• [WHAT TO WORK ON]
How many lines in the records below contain the word "agent"? Answer with the number only.

Collected data entries
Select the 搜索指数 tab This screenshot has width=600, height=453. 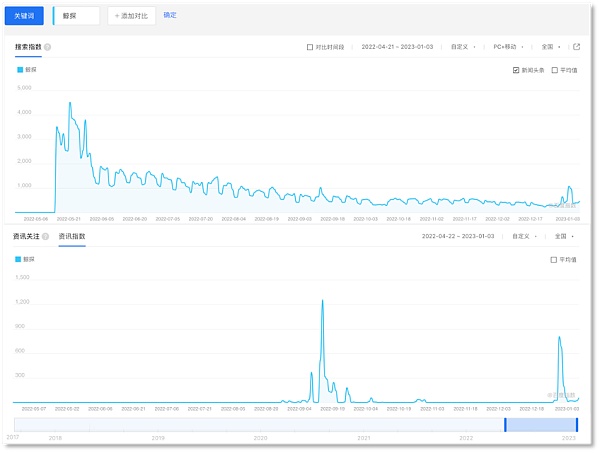point(27,47)
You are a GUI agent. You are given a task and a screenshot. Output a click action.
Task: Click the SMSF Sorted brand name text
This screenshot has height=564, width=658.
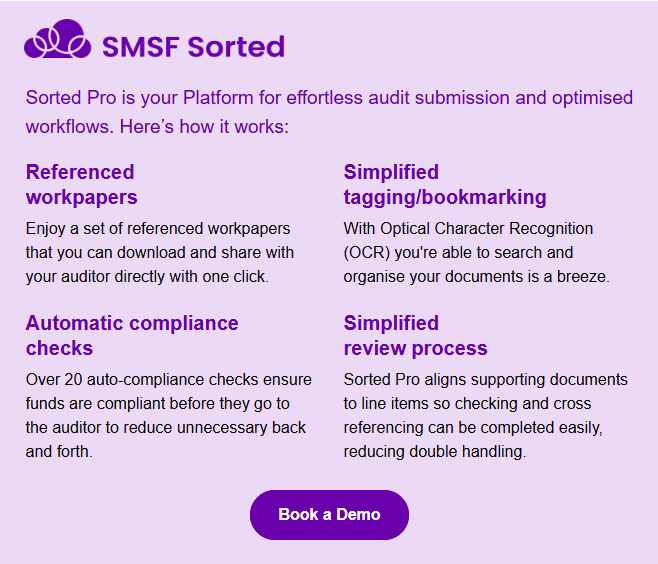pyautogui.click(x=193, y=47)
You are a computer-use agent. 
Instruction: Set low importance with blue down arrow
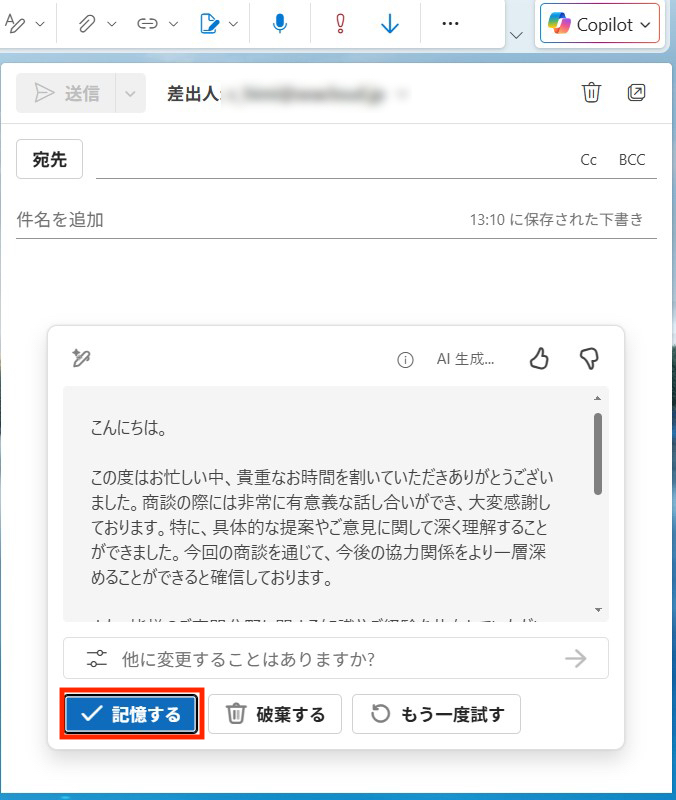point(390,23)
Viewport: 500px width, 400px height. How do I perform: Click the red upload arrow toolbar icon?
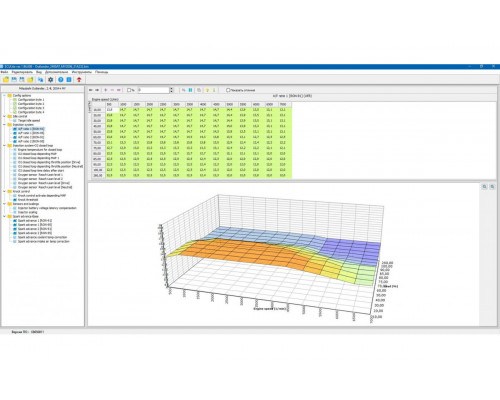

• [SOLUTION]
2